Some of the other benefits of having children write thank you notes:

  • It gives them time to reflect on what it means to be thankful, to appreciate someone has cared about them. There is something very positive about slowing down to think about the meaning of giving and being given to.
  • It allows them to be creative, to practice putting their thoughts into words, to describe their feelings and even tell a story about how they have enjoyed a gift.
  • It gives them the power of knowing their thank you note will make someone else happy in return. (Parents can describe how Aunt Mildred is going to feel so happy when she gets the letter, that she is going to read it, smile and think of you.) That message can give a child a sense of self-importance because of the power to cause others to have positive feelings, to think of him/her and feel good.
  • It gives them practice writing, learning to use paper and pen or pencil, and then addressing envelopes, writing return addresses, and putting on stamps. These actions provide opportunities to explain how letters go through the post offices, how streets are different from towns and cities, which are different from states and even countries. One can share how people design stamps and collect them, or why we include a return address. Parents can use these moments to help children realize all that goes into sending something in the mail.

What if a child is too young to write?

Children who are not yet able to write letters can still dictate a message of thanks that the parent writes on their behalf. Children can be amazed to discover they can generate messages that can be sent to others!

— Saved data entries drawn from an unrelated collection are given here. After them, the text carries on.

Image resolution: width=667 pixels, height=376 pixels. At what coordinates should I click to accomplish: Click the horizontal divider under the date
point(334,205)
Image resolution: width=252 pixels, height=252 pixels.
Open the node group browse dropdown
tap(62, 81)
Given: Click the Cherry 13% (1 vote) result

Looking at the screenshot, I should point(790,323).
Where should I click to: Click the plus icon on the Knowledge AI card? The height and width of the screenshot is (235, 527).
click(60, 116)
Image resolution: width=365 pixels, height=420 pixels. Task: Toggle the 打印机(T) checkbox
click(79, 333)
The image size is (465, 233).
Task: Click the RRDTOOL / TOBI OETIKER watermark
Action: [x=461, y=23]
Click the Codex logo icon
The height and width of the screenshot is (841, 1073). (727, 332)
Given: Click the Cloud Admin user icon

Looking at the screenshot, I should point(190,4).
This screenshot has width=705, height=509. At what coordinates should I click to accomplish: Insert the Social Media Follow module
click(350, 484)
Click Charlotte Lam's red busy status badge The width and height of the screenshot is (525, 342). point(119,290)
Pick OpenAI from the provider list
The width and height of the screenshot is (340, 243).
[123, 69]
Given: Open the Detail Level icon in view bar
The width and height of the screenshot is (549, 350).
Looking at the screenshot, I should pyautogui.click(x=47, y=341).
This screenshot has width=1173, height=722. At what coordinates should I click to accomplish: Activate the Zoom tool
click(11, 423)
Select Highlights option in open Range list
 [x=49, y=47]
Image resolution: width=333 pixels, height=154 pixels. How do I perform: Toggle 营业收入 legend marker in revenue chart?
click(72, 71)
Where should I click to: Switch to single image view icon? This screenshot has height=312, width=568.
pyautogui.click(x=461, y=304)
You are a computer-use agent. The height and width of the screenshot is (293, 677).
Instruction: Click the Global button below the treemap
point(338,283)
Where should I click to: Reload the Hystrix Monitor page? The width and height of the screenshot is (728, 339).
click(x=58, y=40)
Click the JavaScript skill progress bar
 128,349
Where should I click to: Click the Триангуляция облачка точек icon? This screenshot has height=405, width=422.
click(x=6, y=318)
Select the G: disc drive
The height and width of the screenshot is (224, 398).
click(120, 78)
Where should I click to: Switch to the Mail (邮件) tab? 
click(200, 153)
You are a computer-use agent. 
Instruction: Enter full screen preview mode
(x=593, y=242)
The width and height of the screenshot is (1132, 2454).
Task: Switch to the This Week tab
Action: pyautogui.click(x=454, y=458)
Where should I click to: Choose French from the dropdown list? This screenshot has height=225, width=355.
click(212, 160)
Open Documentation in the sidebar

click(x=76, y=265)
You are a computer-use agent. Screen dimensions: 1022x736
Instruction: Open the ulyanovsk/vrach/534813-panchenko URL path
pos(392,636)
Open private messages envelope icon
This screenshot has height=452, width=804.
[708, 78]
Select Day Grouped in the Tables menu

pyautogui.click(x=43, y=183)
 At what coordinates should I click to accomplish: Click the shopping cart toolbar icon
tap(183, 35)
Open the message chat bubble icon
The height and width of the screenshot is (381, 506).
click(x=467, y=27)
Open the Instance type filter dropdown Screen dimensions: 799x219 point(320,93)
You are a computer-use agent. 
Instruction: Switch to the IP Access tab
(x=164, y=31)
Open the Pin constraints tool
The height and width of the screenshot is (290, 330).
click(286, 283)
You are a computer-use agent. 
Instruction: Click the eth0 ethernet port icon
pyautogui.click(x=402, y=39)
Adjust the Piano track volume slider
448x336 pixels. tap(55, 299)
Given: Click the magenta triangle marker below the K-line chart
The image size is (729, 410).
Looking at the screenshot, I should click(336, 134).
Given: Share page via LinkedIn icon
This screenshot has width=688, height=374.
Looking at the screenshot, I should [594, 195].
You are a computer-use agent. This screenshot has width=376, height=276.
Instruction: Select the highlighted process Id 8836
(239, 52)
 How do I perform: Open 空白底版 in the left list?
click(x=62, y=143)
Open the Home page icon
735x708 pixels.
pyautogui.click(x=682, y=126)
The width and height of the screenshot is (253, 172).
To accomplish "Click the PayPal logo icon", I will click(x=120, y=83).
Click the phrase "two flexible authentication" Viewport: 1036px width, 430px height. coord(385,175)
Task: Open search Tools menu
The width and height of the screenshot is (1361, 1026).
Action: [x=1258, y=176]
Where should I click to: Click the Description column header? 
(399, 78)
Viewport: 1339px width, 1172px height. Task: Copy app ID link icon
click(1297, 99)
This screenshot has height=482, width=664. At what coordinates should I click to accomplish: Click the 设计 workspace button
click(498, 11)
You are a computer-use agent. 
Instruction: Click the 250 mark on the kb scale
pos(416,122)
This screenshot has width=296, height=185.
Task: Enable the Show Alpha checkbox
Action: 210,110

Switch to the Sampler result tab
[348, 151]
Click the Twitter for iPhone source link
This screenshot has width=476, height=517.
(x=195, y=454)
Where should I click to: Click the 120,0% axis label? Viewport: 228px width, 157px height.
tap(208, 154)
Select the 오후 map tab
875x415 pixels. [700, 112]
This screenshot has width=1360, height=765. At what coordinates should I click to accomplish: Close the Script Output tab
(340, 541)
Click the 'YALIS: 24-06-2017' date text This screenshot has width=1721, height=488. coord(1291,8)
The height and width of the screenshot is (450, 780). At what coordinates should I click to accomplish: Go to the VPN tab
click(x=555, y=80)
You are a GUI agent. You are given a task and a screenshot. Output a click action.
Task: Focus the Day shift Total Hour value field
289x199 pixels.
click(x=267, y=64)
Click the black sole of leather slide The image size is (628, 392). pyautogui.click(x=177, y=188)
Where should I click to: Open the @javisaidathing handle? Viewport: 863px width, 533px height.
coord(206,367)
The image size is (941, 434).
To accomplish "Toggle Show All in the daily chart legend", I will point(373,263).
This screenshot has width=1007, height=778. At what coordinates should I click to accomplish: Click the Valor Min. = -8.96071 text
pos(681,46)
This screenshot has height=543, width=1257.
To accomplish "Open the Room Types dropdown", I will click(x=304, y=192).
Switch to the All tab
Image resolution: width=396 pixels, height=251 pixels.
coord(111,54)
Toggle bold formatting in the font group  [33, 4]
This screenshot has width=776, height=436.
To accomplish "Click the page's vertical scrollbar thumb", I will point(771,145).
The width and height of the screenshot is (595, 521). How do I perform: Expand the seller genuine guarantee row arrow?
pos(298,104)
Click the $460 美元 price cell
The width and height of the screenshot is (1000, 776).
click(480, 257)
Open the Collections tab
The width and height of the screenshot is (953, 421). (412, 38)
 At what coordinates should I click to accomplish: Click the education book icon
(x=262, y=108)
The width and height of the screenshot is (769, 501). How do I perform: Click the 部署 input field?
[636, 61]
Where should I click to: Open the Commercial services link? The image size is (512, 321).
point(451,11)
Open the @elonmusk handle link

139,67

Children can also draw pictures to include in the note that parents can explain will make the recipient smile and feel close to the child. “I think Mrs. Smith will put your picture on her refrigerator to show everyone how much she liked getting it!”

Children may need help with the design of their thank you notes.

Parents can explain where the date it placed so the recipient knows when the letter was written and that you start by writing a greeting like, “Dear Grammy” or “Hello Uncle Mitch.”

Parents can help children by sharing that the standard note starts with something like, “Thank you for…” but can encourage children to make each note their own.

Parents can suggest that children make sure they share how the gift made them feel, what they first thought when they opened it and/or some of the ways they are using it. “Grandpa would love to know that you were so proud to be able to take pictures with the new camera he gave you,“  “Your cousin would like to know that  you jumped up and down because you couldn’t believe she remembered how much you like to get new art supplies.”

Children may balk at having to sit down and write thank you notes when they would rather be outside playing.

However, teaching how to write thank you notes is a gift parents give their children as it illustrates the values of how important these tangible gestures of gratitude are. Parents can model to children the notes they write. Parents can also take the time to write thank you notes to their own children for things they have given or done, or just for how special they are as a part of the family. Children can then learn firsthand the power of receiving a written note from someone who took the time to express their thoughts and feelings in writing to them.

Invitation to Reflect

  1. Do you remember writing thank you notes as a child? How did you feel about doing that? What made it a positive experience or if it wasn’t a positive experience, what might have helped?
  2. What do you need to do to help your children understand the importance of writing thank you notes to people who have given them gifts or who have been generous and kind in other ways?
  3. Plan ways to make the experience of writing thank you notes rewarding to your children. You might be delighted one day when they are grown to be on the receiving end of some very touching thank you notes from them!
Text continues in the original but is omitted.